## The problem
Pictures in the records below are skipped; the rest is copied exactly.

(Dataset excerpts)
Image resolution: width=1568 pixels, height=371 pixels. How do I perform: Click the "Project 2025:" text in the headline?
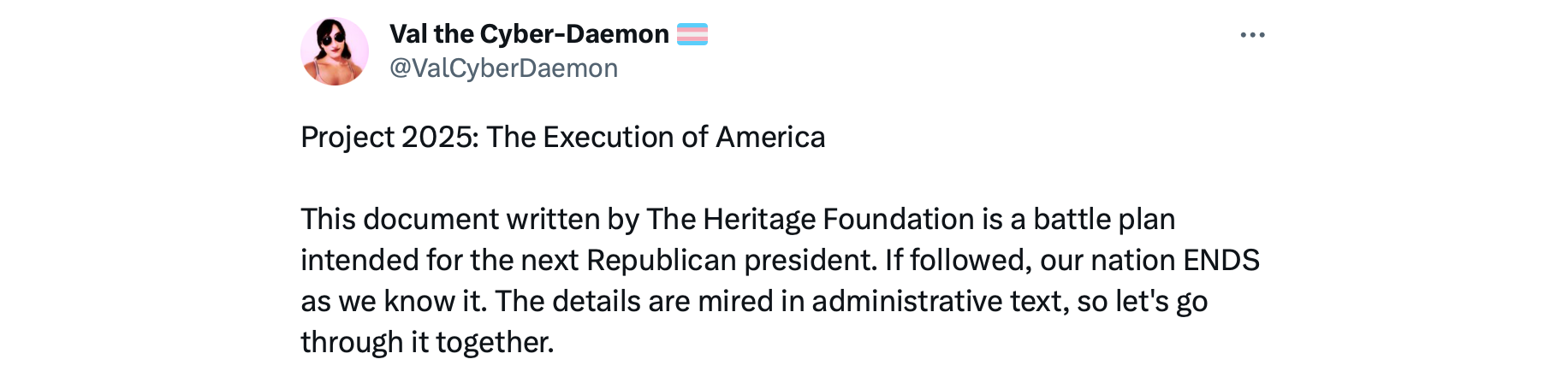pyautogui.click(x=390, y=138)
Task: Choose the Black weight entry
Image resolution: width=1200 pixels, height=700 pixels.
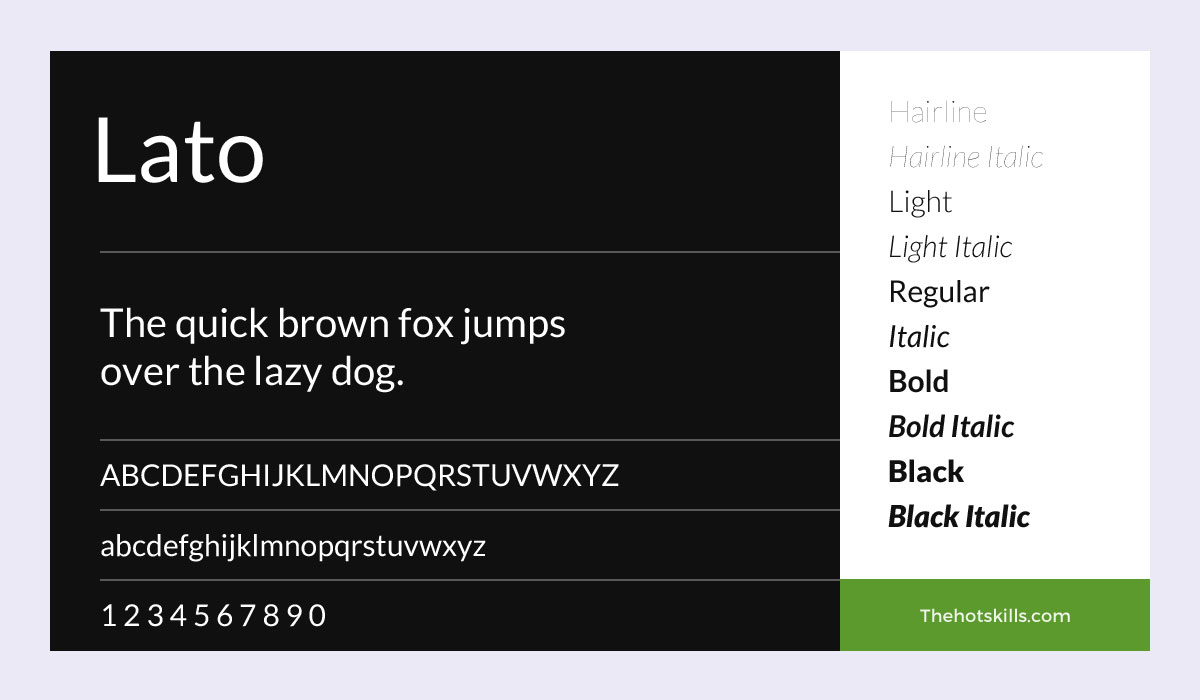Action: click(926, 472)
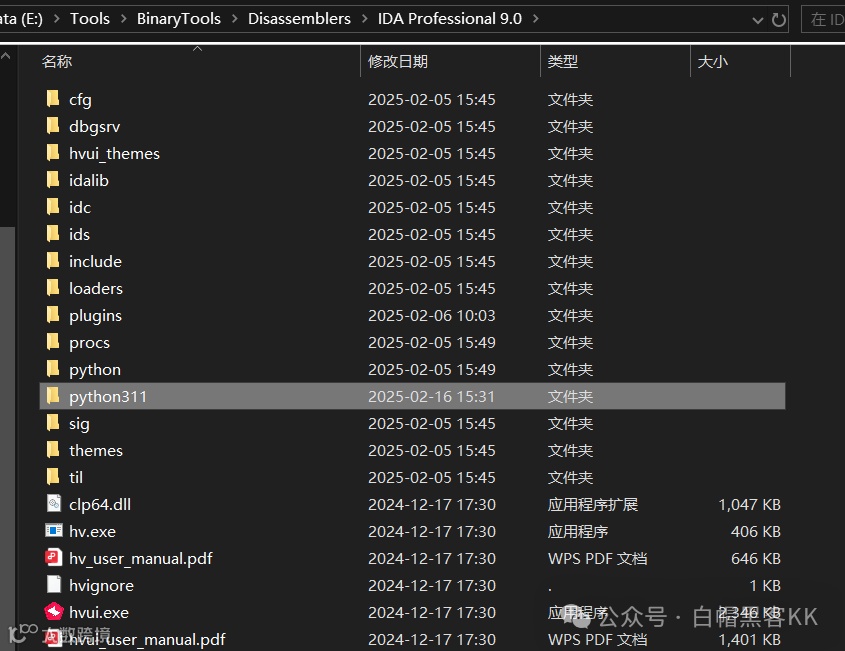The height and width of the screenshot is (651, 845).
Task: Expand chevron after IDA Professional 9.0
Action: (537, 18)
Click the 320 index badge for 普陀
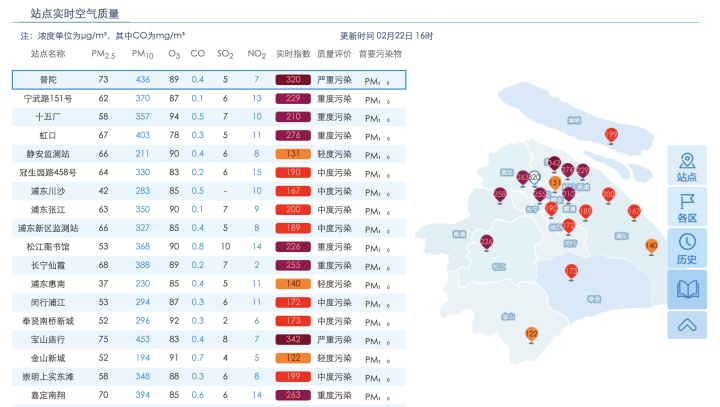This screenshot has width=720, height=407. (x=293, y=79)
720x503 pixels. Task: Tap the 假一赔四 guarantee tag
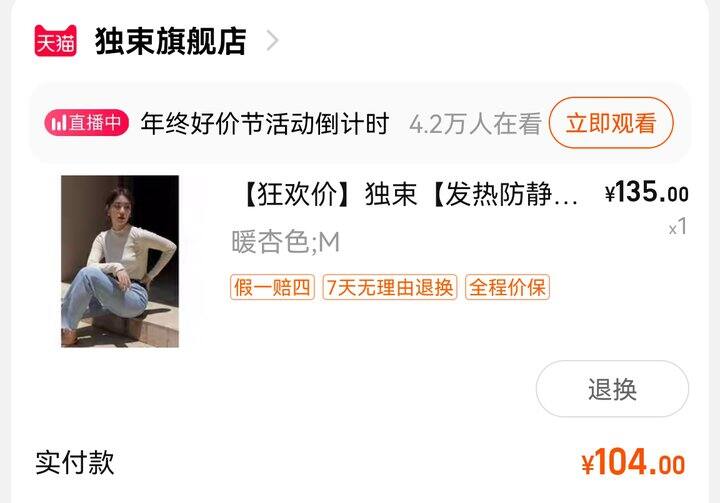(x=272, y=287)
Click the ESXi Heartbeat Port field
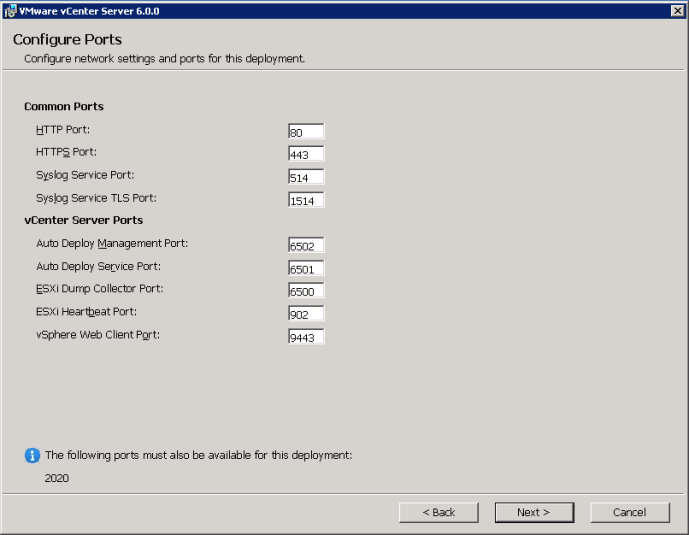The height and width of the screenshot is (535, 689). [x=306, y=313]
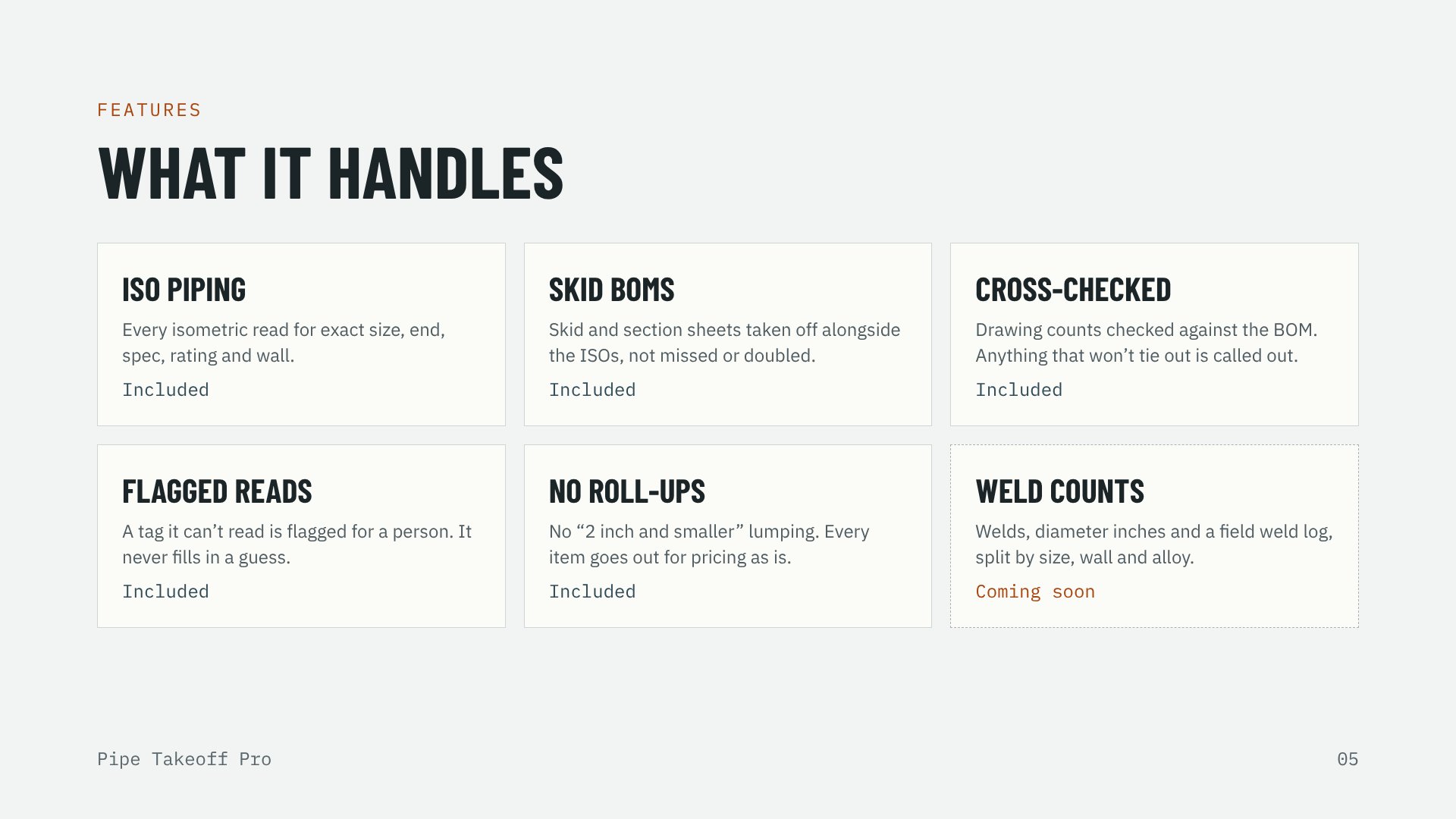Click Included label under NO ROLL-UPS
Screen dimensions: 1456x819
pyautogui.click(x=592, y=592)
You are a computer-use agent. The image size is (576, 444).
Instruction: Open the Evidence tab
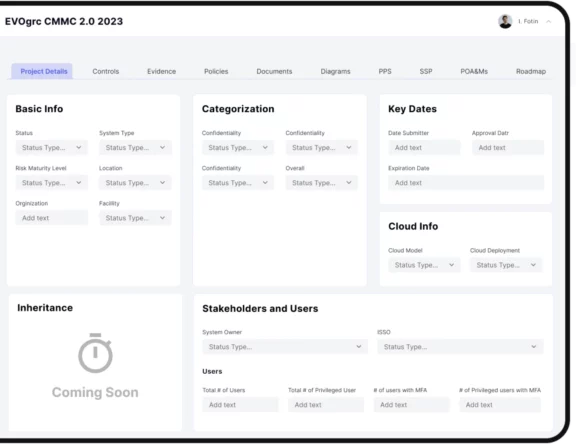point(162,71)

## Solution to the exercise
Image resolution: width=1568 pixels, height=371 pixels. How do I perform: Click the "Project 2025:" text in the headline?
pyautogui.click(x=390, y=138)
Task: Choose the Black weight entry
Image resolution: width=1200 pixels, height=700 pixels.
Action: click(926, 472)
The height and width of the screenshot is (651, 845).
Task: Expand chevron after IDA Professional 9.0
Action: (537, 18)
Click the 320 index badge for 普陀
This screenshot has width=720, height=407. (x=293, y=79)
720x503 pixels. Task: Tap the 假一赔四 guarantee tag
(x=272, y=287)
Click the ESXi Heartbeat Port field
The height and width of the screenshot is (535, 689). [x=306, y=313]
Click Included label under NO ROLL-UPS
Screen dimensions: 1456x819
pyautogui.click(x=592, y=592)
You are a computer-use agent. The image size is (576, 444).
Instruction: Open the Evidence tab
point(162,71)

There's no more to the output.